Task requirements | Line by line, the entries below are to be reproduced unaltered.

*** Begin section ***

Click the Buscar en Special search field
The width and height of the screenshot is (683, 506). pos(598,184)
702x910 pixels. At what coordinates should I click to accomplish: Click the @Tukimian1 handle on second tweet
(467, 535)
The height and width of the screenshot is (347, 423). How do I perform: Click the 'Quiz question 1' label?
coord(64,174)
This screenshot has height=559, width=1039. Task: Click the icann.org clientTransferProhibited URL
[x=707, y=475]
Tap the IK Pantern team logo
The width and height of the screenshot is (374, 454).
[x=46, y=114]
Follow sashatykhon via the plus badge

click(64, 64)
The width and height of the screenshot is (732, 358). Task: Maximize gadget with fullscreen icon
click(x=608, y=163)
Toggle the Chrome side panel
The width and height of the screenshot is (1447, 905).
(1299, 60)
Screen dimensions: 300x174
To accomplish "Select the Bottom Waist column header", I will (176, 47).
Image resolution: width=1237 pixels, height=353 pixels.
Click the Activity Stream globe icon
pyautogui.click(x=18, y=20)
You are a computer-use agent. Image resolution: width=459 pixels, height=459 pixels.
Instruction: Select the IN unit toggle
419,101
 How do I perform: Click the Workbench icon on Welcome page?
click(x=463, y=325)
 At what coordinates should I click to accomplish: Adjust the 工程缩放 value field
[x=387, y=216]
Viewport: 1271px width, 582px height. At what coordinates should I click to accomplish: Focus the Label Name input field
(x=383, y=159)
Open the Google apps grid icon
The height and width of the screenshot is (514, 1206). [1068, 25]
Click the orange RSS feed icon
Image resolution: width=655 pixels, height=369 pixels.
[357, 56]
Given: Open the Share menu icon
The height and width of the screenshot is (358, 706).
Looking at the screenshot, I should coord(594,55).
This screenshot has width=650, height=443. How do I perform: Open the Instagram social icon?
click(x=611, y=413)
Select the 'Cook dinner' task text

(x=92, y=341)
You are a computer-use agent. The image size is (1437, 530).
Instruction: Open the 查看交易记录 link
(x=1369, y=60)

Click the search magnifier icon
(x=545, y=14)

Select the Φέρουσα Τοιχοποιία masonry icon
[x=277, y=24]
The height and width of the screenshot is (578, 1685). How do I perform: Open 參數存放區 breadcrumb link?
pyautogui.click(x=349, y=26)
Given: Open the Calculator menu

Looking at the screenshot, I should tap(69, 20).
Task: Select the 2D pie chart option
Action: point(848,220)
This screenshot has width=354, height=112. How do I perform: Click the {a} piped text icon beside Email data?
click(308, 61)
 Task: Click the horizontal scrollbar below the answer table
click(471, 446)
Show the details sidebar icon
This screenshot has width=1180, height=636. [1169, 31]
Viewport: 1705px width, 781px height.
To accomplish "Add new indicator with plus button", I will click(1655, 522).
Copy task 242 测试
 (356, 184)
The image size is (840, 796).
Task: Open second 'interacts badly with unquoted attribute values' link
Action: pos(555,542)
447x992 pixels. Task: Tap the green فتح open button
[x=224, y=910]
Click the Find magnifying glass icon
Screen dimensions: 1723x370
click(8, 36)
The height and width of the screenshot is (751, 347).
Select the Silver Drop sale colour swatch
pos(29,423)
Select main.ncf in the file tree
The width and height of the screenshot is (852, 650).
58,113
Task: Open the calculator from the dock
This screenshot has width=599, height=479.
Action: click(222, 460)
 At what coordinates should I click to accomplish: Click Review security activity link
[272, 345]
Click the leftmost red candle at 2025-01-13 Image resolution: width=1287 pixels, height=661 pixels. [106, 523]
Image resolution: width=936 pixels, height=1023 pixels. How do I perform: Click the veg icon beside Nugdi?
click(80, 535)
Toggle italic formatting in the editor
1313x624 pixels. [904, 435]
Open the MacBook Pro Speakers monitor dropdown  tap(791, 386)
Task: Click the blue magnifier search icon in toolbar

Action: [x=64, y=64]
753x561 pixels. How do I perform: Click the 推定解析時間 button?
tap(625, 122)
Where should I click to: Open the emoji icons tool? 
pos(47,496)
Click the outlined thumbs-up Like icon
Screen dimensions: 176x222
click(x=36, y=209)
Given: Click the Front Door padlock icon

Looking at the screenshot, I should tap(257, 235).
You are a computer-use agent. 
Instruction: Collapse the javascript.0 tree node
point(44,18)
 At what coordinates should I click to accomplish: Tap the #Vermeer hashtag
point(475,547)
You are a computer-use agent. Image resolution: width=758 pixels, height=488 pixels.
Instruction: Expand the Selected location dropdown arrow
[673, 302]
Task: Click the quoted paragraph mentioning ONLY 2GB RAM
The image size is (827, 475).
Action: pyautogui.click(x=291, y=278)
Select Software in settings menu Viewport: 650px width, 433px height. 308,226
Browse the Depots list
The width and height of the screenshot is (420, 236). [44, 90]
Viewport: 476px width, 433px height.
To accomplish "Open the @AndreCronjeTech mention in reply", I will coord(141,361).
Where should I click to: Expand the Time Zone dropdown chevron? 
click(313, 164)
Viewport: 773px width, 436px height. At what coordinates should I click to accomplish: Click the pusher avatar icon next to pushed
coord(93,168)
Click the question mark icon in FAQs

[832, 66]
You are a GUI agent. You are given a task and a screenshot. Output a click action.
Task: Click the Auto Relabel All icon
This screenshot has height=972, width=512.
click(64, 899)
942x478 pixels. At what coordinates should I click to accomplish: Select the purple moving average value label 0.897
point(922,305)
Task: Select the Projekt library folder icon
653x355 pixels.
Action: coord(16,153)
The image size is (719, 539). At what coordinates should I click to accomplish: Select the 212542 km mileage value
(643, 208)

*** End section ***

Exercise response |
Click the Buscar en Special search field
The width and height of the screenshot is (683, 506). pos(598,184)
702x910 pixels. At what coordinates should I click to accomplish: Click the @Tukimian1 handle on second tweet
(467, 535)
The height and width of the screenshot is (347, 423). How do I perform: Click the 'Quiz question 1' label?
coord(64,174)
This screenshot has height=559, width=1039. Task: Click the icann.org clientTransferProhibited URL
[x=707, y=475]
Tap the IK Pantern team logo
The width and height of the screenshot is (374, 454).
[x=46, y=114]
Follow sashatykhon via the plus badge

click(64, 64)
The width and height of the screenshot is (732, 358). Task: Maximize gadget with fullscreen icon
click(x=608, y=163)
Toggle the Chrome side panel
The width and height of the screenshot is (1447, 905).
(1299, 60)
Screen dimensions: 300x174
To accomplish "Select the Bottom Waist column header", I will (176, 47).
Image resolution: width=1237 pixels, height=353 pixels.
Click the Activity Stream globe icon
pyautogui.click(x=18, y=20)
You are a computer-use agent. Image resolution: width=459 pixels, height=459 pixels.
Instruction: Select the IN unit toggle
419,101
 How do I perform: Click the Workbench icon on Welcome page?
click(x=463, y=325)
 At what coordinates should I click to accomplish: Adjust the 工程缩放 value field
[x=387, y=216]
Viewport: 1271px width, 582px height. At what coordinates should I click to accomplish: Focus the Label Name input field
(x=383, y=159)
Open the Google apps grid icon
The height and width of the screenshot is (514, 1206). [1068, 25]
Click the orange RSS feed icon
Image resolution: width=655 pixels, height=369 pixels.
[357, 56]
Given: Open the Share menu icon
The height and width of the screenshot is (358, 706).
Looking at the screenshot, I should coord(594,55).
This screenshot has width=650, height=443. How do I perform: Open the Instagram social icon?
click(x=611, y=413)
Select the 'Cook dinner' task text

(x=92, y=341)
You are a computer-use agent. The image size is (1437, 530).
Instruction: Open the 查看交易记录 link
(x=1369, y=60)

Click the search magnifier icon
(x=545, y=14)

Select the Φέρουσα Τοιχοποιία masonry icon
[x=277, y=24]
The height and width of the screenshot is (578, 1685). How do I perform: Open 參數存放區 breadcrumb link?
pyautogui.click(x=349, y=26)
Given: Open the Calculator menu

Looking at the screenshot, I should tap(69, 20).
Task: Select the 2D pie chart option
Action: point(848,220)
This screenshot has width=354, height=112. How do I perform: Click the {a} piped text icon beside Email data?
click(308, 61)
 Task: Click the horizontal scrollbar below the answer table
click(471, 446)
Show the details sidebar icon
This screenshot has width=1180, height=636. [1169, 31]
Viewport: 1705px width, 781px height.
To accomplish "Add new indicator with plus button", I will click(1655, 522).
Copy task 242 测试
 (356, 184)
The image size is (840, 796).
Task: Open second 'interacts badly with unquoted attribute values' link
Action: pos(555,542)
447x992 pixels. Task: Tap the green فتح open button
[x=224, y=910]
Click the Find magnifying glass icon
Screen dimensions: 1723x370
click(8, 36)
The height and width of the screenshot is (751, 347).
Select the Silver Drop sale colour swatch
pos(29,423)
Select main.ncf in the file tree
The width and height of the screenshot is (852, 650).
58,113
Task: Open the calculator from the dock
This screenshot has width=599, height=479.
Action: click(222, 460)
 At what coordinates should I click to accomplish: Click Review security activity link
[272, 345]
Click the leftmost red candle at 2025-01-13 Image resolution: width=1287 pixels, height=661 pixels. [106, 523]
Image resolution: width=936 pixels, height=1023 pixels. How do I perform: Click the veg icon beside Nugdi?
click(80, 535)
Toggle italic formatting in the editor
1313x624 pixels. [904, 435]
Open the MacBook Pro Speakers monitor dropdown  tap(791, 386)
Task: Click the blue magnifier search icon in toolbar

Action: [x=64, y=64]
753x561 pixels. How do I perform: Click the 推定解析時間 button?
tap(625, 122)
Where should I click to: Open the emoji icons tool? 
pos(47,496)
Click the outlined thumbs-up Like icon
Screen dimensions: 176x222
click(x=36, y=209)
Given: Click the Front Door padlock icon

Looking at the screenshot, I should tap(257, 235).
You are a computer-use agent. 
Instruction: Collapse the javascript.0 tree node
point(44,18)
 At what coordinates should I click to accomplish: Tap the #Vermeer hashtag
point(475,547)
You are a computer-use agent. Image resolution: width=758 pixels, height=488 pixels.
Instruction: Expand the Selected location dropdown arrow
[673, 302]
Task: Click the quoted paragraph mentioning ONLY 2GB RAM
The image size is (827, 475).
Action: pyautogui.click(x=291, y=278)
Select Software in settings menu Viewport: 650px width, 433px height. 308,226
Browse the Depots list
The width and height of the screenshot is (420, 236). [44, 90]
Viewport: 476px width, 433px height.
To accomplish "Open the @AndreCronjeTech mention in reply", I will coord(141,361).
Where should I click to: Expand the Time Zone dropdown chevron? 
click(313, 164)
Viewport: 773px width, 436px height. At what coordinates should I click to accomplish: Click the pusher avatar icon next to pushed
coord(93,168)
Click the question mark icon in FAQs

[832, 66]
You are a GUI agent. You are given a task and a screenshot. Output a click action.
Task: Click the Auto Relabel All icon
This screenshot has height=972, width=512.
click(64, 899)
942x478 pixels. At what coordinates should I click to accomplish: Select the purple moving average value label 0.897
point(922,305)
Task: Select the Projekt library folder icon
653x355 pixels.
Action: coord(16,153)
The image size is (719, 539). At what coordinates should I click to accomplish: Select the 212542 km mileage value
(643, 208)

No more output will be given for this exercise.